The idea of a strategy and a long list of funding opportunities for new technology seems to overlook some very important evidence. Figures for various IT projects (some of the figures originating from the National Audit Office no less) demonstrate a persistent gap between the projected benefits and the reality:

  • Child Support Agency – £500m estimated loss;
  • DEFRA Rural Repayments Agency – £130m estimated loss;
  • Inland Revenue NIHS – £3-4 billion estimated loss;
  • Magistrates Court LIBRA – £232 million estimated loss;
  • HM Prison Service C-NOMIS – £690 million estimated loss;
  • Fire and Rescue FiReControl – £469 million estimated loss;
  • NHS NPfIT – £20 billion estimated loss.

As we borrow money to fuel a technological “hail Mary pass,” it would seem a good time to think about why we fail to convert so many such passes to a touchdown. The Bayswater Institute has been extensively involved in embedding and evaluating digital technologies in health and social care over several decades. Over the last decade alone there have been hundreds of initiatives to improve productivity in care provision by elevating the use of technology to 21st century standards. Although there has not been an overall assessment of the impact of these initiatives the experience of care provision points to low impact from these initiatives. From seeing these projects from the inside, we have developed a level of understanding of why they struggle – and it is not the technology. Two things work against the use of technology in many of these scenarios:

  1. The technology does not exist in isolation it is part of a system that involves the people using it and the people receiving services. If it does not work for them it is not productive.
  2. Where there is an increase in productivity it usually means a single person can handle more work or the workforce can be reduced. This inevitably generates resistance.

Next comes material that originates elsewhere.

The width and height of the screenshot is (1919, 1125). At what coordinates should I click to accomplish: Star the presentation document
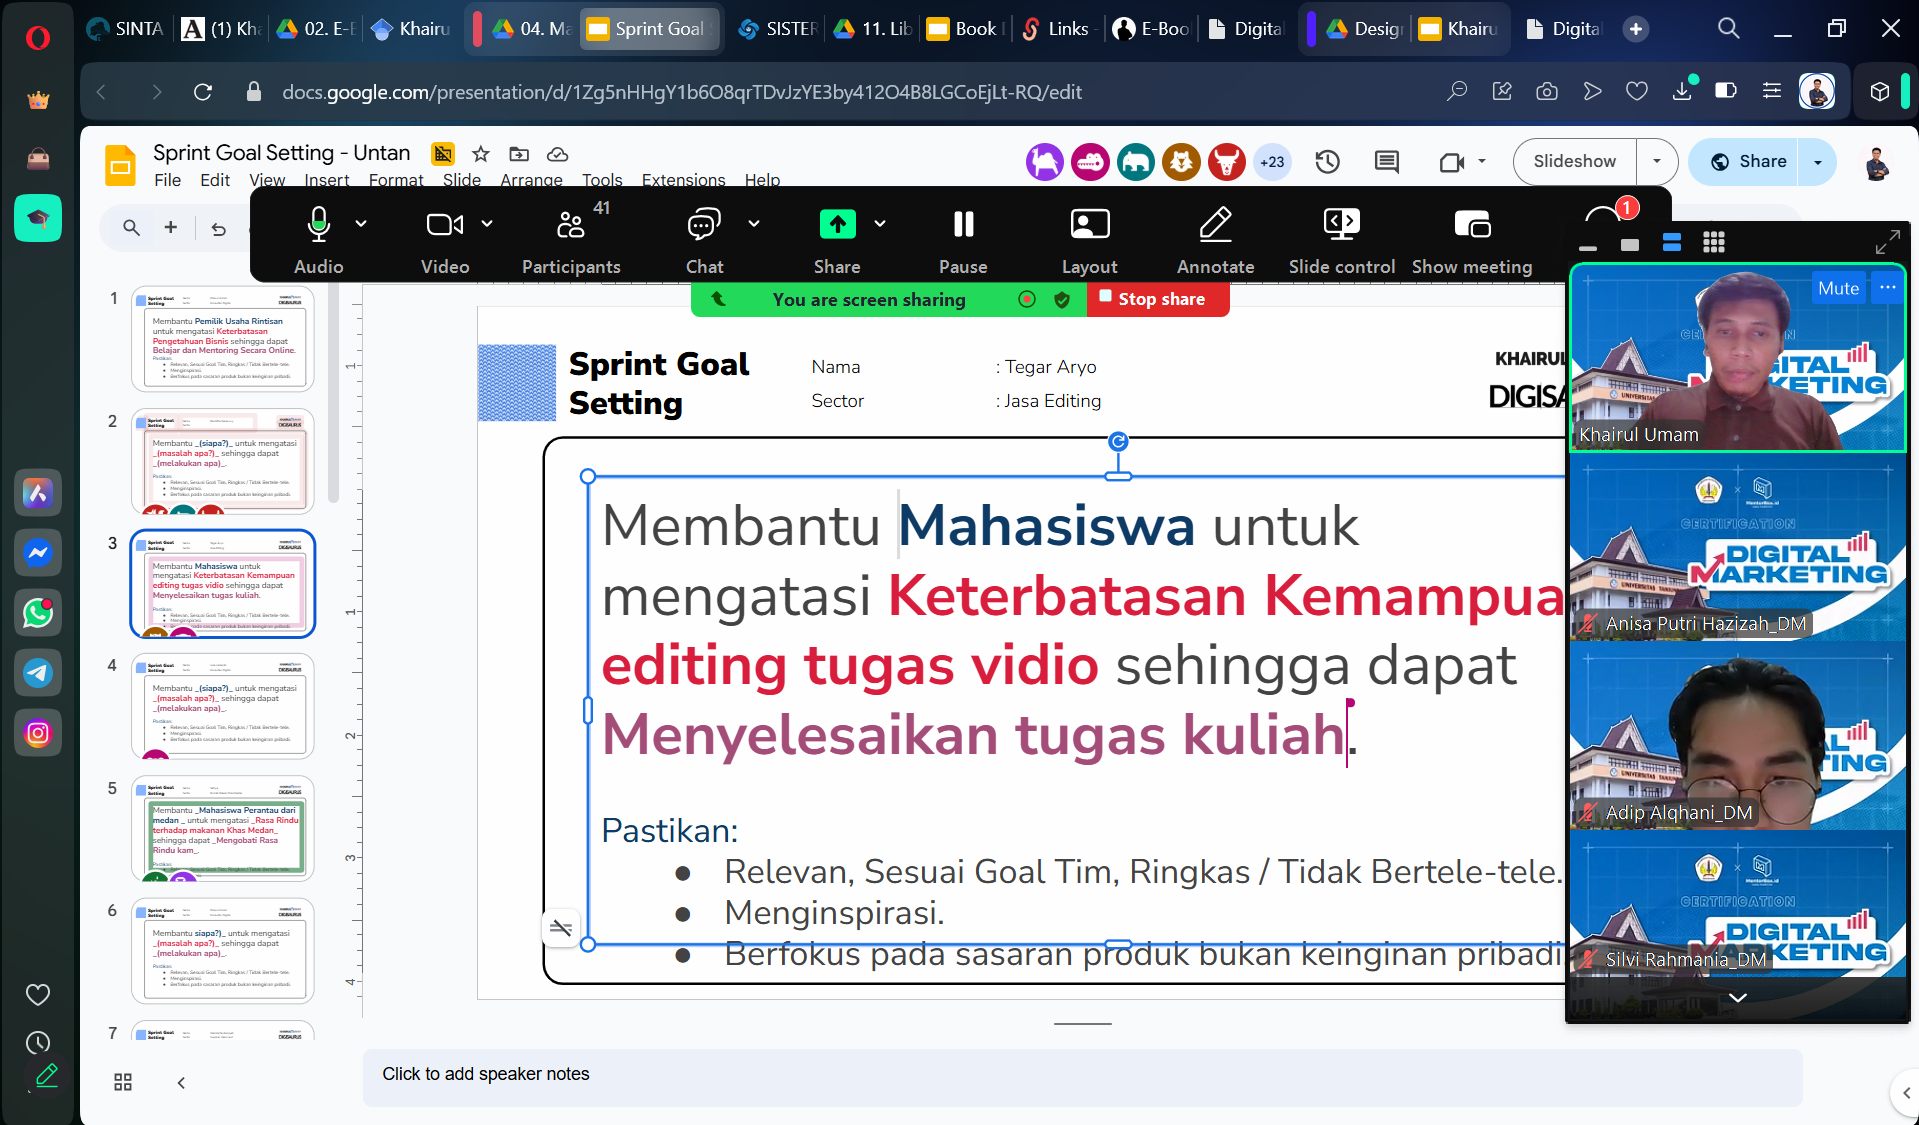click(x=481, y=153)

Both of these challenges are rooted in social science and the interface between people and technology. Understanding these sociotechnical systems is essential in successfully capturing the benefits the technology can bring. Looking back over the announcements we cannot see where this is mentioned. Throwing money at the technology and expecting social transformation is an interesting approach but the evidence is – it has been done before and it will fail.

A third issue that recurs in productivity considerations. To know a system is more productive than it was before it must be measured in a meaningful way. This links back to point 1 above. If it works for the professional but not the citizen – it does not work. Hence, the outcomes of productivity must include social value and social impact otherwise public money is spent on making the system happy and the service recipient unhappy.

We spend much of our time providing summative evaluations of where the barriers and challenges are in technology projects that are trying to embed into practice. We have a special interest in formative evaluations of interventions where we can draw on our experience and anticipate some of the problems ahead of the development and have the opportunity to have an impact on the NAO estimated loss. If the focus remains on the technology and not the combined scoiotechnical system the return on investment is likely to be negative. The last thing that Phil wants.